Task statement. Gather every line in the rows below that contains the string "coordinates", and copy each one out in full.

----- Dataset content

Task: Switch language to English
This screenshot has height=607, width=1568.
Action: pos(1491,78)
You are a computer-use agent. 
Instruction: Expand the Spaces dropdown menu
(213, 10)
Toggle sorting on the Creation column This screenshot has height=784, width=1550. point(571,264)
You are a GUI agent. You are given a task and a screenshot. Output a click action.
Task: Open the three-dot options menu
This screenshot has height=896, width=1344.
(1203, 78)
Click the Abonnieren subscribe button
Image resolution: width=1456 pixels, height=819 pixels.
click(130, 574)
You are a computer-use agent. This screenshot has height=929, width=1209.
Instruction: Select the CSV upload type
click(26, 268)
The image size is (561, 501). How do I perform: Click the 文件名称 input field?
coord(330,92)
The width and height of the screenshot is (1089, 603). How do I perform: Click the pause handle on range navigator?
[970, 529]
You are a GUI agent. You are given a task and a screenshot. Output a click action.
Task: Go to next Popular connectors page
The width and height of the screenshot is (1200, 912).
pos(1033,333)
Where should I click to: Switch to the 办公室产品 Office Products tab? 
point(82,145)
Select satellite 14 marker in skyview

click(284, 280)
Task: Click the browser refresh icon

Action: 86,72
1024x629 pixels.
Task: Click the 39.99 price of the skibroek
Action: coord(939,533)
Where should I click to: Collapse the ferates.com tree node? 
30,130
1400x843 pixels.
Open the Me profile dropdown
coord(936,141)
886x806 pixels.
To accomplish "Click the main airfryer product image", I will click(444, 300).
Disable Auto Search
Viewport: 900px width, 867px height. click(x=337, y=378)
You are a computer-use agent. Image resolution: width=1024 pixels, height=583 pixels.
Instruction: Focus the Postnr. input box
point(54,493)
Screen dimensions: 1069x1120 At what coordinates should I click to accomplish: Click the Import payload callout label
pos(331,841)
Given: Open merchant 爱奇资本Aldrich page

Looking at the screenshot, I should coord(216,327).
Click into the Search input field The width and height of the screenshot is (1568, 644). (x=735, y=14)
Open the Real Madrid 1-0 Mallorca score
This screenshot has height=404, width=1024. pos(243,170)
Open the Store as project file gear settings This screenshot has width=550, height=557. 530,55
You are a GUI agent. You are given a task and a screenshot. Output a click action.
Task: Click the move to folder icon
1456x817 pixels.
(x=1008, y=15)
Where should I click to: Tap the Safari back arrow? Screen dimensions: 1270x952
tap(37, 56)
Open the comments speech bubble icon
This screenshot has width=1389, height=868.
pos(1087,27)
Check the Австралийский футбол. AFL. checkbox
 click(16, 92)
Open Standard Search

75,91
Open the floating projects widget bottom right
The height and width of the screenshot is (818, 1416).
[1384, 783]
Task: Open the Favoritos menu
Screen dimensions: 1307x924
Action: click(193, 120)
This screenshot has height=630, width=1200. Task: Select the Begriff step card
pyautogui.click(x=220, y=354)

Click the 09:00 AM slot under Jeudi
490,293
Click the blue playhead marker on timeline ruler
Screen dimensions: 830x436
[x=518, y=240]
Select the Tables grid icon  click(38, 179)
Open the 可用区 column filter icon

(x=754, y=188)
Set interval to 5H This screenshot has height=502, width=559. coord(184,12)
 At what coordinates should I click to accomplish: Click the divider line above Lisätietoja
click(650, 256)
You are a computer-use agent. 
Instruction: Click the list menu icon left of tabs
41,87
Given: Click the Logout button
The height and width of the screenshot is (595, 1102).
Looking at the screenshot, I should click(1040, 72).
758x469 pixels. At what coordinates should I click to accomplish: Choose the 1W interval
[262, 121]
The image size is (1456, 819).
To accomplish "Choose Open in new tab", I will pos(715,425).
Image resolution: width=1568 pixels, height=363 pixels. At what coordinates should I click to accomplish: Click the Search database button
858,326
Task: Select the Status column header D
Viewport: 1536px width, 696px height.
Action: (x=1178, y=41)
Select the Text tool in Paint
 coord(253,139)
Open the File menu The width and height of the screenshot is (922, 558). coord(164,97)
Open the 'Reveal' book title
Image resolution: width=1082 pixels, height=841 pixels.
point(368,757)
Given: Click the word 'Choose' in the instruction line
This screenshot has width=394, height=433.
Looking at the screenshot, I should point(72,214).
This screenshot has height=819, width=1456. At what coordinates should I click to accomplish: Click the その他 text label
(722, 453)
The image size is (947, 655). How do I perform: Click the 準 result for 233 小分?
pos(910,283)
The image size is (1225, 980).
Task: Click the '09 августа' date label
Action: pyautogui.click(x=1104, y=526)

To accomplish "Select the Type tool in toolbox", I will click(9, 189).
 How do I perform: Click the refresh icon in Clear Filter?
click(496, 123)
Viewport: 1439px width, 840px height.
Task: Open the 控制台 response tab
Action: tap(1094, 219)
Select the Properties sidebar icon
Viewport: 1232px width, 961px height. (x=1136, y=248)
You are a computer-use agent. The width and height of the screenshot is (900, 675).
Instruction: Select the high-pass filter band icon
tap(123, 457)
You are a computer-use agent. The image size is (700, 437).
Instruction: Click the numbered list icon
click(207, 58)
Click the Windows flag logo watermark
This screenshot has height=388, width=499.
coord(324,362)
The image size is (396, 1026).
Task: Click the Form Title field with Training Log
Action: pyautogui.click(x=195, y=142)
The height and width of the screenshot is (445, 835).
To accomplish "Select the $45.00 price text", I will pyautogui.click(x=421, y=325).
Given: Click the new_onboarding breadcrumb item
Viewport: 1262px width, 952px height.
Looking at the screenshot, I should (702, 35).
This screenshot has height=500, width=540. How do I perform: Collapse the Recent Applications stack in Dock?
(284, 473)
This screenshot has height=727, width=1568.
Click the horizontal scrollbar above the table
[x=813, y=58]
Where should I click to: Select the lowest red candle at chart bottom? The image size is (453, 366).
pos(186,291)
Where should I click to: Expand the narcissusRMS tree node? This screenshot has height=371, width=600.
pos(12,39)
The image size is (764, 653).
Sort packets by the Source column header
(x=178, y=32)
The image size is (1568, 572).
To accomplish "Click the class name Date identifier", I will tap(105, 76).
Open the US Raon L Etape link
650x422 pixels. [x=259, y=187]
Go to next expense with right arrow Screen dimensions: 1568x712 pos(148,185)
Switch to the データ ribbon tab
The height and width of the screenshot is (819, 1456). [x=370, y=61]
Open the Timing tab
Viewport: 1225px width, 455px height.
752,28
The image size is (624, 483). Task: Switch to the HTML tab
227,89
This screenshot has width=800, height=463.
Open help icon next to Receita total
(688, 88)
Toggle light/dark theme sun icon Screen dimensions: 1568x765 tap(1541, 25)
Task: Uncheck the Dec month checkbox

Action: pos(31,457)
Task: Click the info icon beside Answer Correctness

----------

Answer to this task.
Screen dimensions: 1069x1120 At what coordinates should I click to accomplish: Click the Import payload callout label
 At what coordinates should I click to accomplish: Click the divider line above Lisätietoja
758x469 pixels. At what coordinates should I click to accomplish: Choose the 1W interval
Image resolution: width=1568 pixels, height=363 pixels. At what coordinates should I click to accomplish: Click the Search database button
This screenshot has height=819, width=1456. At what coordinates should I click to accomplish: Click the その他 text label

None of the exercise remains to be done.